* **Problem description**: In the copy, keep every line below as it is and leave out the pictures.

BEGIN

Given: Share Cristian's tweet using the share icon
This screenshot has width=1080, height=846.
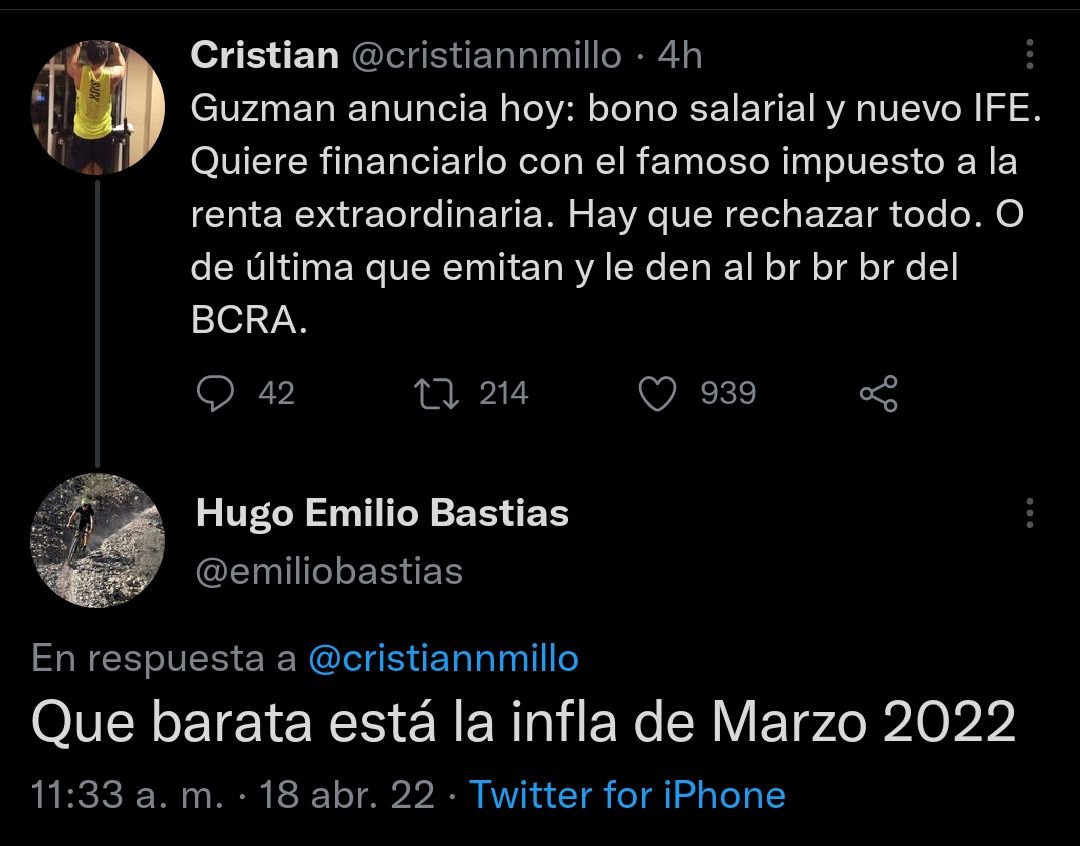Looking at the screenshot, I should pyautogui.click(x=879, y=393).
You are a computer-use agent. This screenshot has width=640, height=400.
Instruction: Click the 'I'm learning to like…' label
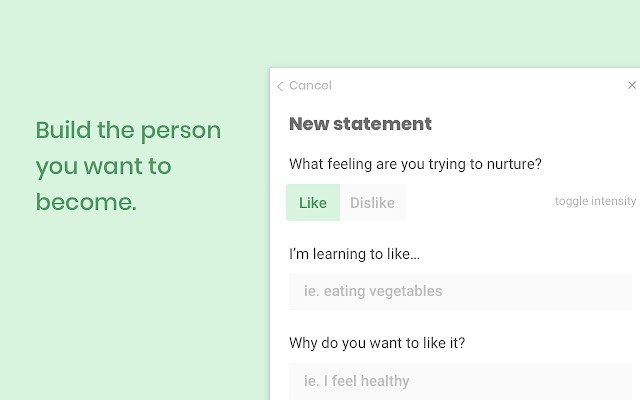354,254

END

* **Problem solution**:
Given: Share Cristian's tweet using the share icon
This screenshot has width=1080, height=846.
Looking at the screenshot, I should pyautogui.click(x=879, y=393).
You are a computer-use agent. This screenshot has width=640, height=400.
Instruction: Click the 'I'm learning to like…' label
354,254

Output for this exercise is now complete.